Virtual inheritance is a must-have feature in all languages that feature multiple inheritance. Although it's possible that all inheritance cases are virtual, but this has:
- additional costs
- not always the expected result
It's because virtual inheritance is a special case of inheritance, where the inherited is the directive of direct derivation of the class, not the class itself. In result, every base class that derives another class virtually, provides this virtual base as a direct base class to every next derived class. Of course, if more than one base class provides the same virtual base class, it results in being once derived by the deriving class, but it's because these multiple base classes provide multiple derivation directives, but one class (in contrast to normal inheritance, in which case base classes would provide multiple subobjects of base classes).
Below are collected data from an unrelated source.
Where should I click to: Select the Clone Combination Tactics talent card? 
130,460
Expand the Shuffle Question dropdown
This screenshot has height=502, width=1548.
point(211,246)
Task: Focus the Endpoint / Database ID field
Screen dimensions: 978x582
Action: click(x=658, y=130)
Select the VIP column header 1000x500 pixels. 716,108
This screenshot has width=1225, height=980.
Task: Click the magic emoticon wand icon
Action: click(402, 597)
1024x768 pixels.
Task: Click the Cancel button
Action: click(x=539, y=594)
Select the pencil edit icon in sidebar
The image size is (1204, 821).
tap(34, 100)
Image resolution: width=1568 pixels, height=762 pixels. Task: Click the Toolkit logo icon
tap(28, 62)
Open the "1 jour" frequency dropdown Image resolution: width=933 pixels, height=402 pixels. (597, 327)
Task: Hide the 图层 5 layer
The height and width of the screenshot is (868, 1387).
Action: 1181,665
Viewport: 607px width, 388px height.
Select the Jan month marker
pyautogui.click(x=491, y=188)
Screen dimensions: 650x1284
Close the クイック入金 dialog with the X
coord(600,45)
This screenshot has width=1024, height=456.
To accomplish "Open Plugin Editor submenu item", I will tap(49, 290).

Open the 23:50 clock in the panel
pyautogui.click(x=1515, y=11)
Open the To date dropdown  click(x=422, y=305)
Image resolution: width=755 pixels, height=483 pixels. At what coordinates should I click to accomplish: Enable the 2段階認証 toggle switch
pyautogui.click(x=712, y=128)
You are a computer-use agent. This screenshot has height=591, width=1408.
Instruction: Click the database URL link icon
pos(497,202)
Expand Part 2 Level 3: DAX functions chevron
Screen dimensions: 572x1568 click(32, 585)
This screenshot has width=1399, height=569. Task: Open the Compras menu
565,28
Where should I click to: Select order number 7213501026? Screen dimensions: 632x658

The consequence of the fact that it's always a direct base class is the requirement of it being constructed explicitly in every next derived class. Of course, default constructor rules apply, but C++ is not even consequent in this rule - the code where the base class initializes the virtual base is accepted; the only rejected case is when the virtual base is "competitively initialized" in multiple base classes - in this case you have to "resolve the conflict" by providing your construction specification.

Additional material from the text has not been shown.